Despite his uncompromised view, at the hearing before Judge Angel on August 2, 2019, Strain agreed to drop the murder charges if Braseel agreed to enter a “best interest” plea, also known as an Alford plea, to the aggravated assault of Becky Hill. Braseel agreed. “He’s a convicted felon now because of that,” Judge Angel explained. “I didn’t want to take the plea because I knew he was innocent, but I also knew that it was his guaranteed ticket to get out of prison.” 

A best interest, or Alford plea, is a counter-intuitive and controversial legal measure in which a convicted person pleads guilty while maintaining their innocence. The plea has played a role in the release of other wrongfully convicted persons like Damien Echols, Jason Baldwin, and Jesse Misskelley, also known as the West Memphis Three. It is often employed by prosecutors as a last ditch effort to save face. “I don’t really agree with it,” Judge Angel told me, “especially when it’s used to let somebody get their pound of flesh or to apply pressure on somebody to get a result, but I understand why it’s in our system, so I have to accept it.”

As with the West Memphis Three, the cost of Braseel’s freedom is a felony record that he doesn’t deserve. But Braseel isn’t complaining. After over a decade, he’s finally back home with his loving family. And this has left an impression on Judge Angel. “This is the first time that I’ve had the opportunity to release somebody from prison who’s innocent of a crime,” he said. “I would hope that a wrongful conviction is few and far between.
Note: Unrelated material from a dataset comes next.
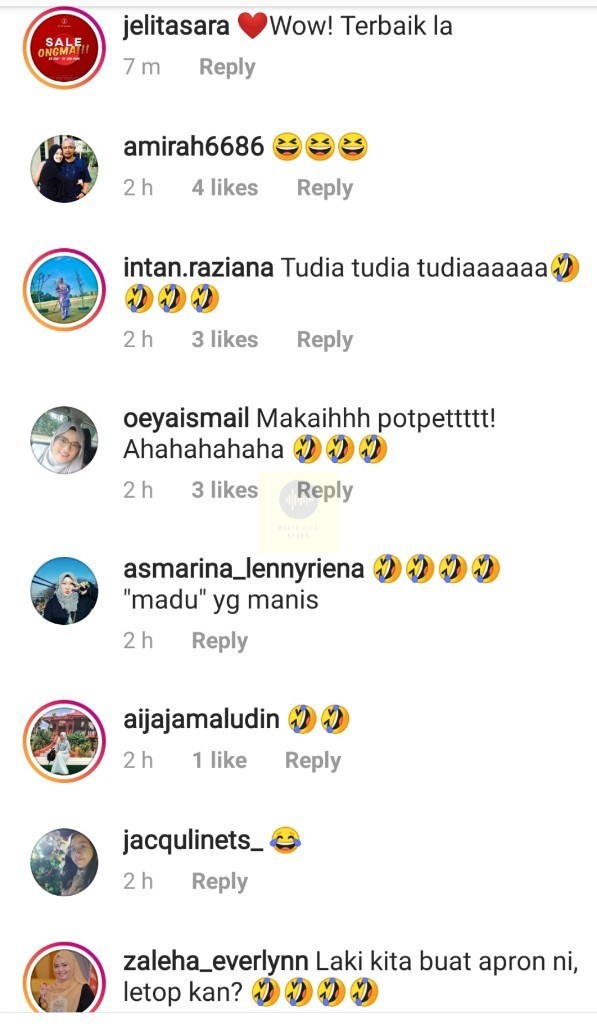View 1 like on aijajamaludin's comment
This screenshot has height=1024, width=597.
(x=219, y=760)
But I do think that there are innocent people who get brought into the system all the time.”

Since the hearing, Judge Angel has been outspoken in his support of Braseel, and it’s left a bad taste in D.A. Strain’s mouth. “I’ve never seen a judge behave the way he has. I mean, I’ve never had a judge interviewed by the media,” he told me. “It concerns me because it reflects on the justice system. Judges recuse themselves from cases where there is the appearance of impropriety. Judge Angel’s actions in this case have caused the victim’s family to really question his impartiality.”

But the take-away for Judge Angel is simple. “I think that we should never rest on our laurels and be complacent in anything we do in life, especially our justice system,” he told me. “We should always be trying to improve it. So this is really an effort of, maybe self-diagnosis, and trying to figure out what we can do to stop this from happening in the future.”

There was one last unprecedented thing Judge Angel had up his sleeve. “I released him on a Friday,” he said. “And it was only a couple of days later I made contact. …I pulled up and Adam was sitting out in the back by himself, looking at the mountains. He walked over and we gave each other a hug. I was close to crying. …Just thinking about all the time that was taken away from Adam. Time is the most valuable commodity you have in this world. I just looked him in the eyes and apologized to him.”

“When it is all said and done,” Judge Angel told me, “I’m the presiding judge of 12 districts, I’m the head judge of six counties, the president of the [12th Judicial District] bar association. I thought that somebody owed Adam an apology on behalf of the legal system, and nobody else was going to do it.”